Discover combined Search Volume terms using Google Sheets
Now for the nitty gritty. Of course, finding out which keywords are now lumped together with their un-pluralised equivalents is going to be a tedious task. So here is a pretty quick way of uncovering your plural keywords using Google Sheets.
1: Keyword list with Search Volume
First, open your keyword list, with the most up to date search volume, in Google Sheets.
Within the Pi Datametrics SEO platform, you can do this straight from Position Table Explorer using the “CSV download” button at the bottom of the page.
2: Find Fuzzy Matches
Next, install an add-on called Find Fuzzy Matches to Google Sheets. This add-on will go and search for close match words within your range.
After it’s installed, go to Add-ons > Find Fuzzy Matches > Start and a dialogue box will appear on the right-hand side of the sheet. Highlight your keyword range.
Select the max number of different characters to 3 so it looks for words ending with ‘ing’ as well as just the plurals. Hit Search for typos.
It will generate a list for you in the dialogue – press export and it will take that data to a new sheet.
3: Vlookup and an IF statement
The export is sort of useful, but we can go one step further and bring in a little more data.
Firstly, delete the columns the correct value & address – >we don’t need them.
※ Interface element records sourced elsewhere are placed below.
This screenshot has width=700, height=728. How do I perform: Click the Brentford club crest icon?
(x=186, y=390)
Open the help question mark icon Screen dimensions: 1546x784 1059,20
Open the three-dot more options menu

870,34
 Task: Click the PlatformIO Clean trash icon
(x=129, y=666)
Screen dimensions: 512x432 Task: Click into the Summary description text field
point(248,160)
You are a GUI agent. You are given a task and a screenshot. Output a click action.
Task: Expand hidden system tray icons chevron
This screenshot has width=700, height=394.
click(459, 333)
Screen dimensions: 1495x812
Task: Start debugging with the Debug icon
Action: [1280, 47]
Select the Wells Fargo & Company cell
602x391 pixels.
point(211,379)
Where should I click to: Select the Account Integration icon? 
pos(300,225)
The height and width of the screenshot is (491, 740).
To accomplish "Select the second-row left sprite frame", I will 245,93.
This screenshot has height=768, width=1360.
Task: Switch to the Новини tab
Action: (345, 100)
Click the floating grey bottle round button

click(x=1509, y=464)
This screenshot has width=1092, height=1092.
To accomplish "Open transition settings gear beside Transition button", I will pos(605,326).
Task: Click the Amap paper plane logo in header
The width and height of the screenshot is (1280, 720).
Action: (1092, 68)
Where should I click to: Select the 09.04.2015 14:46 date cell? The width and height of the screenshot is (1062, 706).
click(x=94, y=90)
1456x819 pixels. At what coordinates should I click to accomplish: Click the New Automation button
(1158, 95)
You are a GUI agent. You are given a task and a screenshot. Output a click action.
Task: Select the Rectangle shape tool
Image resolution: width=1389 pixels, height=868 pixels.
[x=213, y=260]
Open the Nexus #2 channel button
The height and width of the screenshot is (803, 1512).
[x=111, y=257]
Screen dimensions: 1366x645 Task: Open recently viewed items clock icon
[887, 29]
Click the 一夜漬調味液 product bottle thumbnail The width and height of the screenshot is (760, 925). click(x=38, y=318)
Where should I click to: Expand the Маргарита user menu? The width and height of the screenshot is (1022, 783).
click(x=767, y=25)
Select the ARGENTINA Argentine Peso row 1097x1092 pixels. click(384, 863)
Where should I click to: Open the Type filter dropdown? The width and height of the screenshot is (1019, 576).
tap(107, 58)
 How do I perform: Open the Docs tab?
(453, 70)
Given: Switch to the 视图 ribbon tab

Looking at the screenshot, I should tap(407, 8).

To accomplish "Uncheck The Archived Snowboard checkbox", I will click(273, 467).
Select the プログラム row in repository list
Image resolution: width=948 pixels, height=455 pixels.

We are going to pull in the search volumes for the keywords next to them now. So in cell C2 we are going to look up the volume for A2 and in D2 we will get the volume for B2.
In the example above – the formula returns the same value because it’s the same word. Drag the formulas down for all your keywords.
Now to see if the search volumes match.
In E2 we are going to write an IF statement that first determines whether A2 and B2 match and, if not, whether C2 and D2 match. We want a 1 to appear if the keywords are different but the search volumes are the same.
Drag that formula down across all of your keywords, once more. Now sort column E. All the 1s represent plural keywords that have been tied in together, to show the same search volumes as their un-pluralised keyword.
So, there you have it. Now you know which of your terms have been affected by the dreaded Google keyword planner update.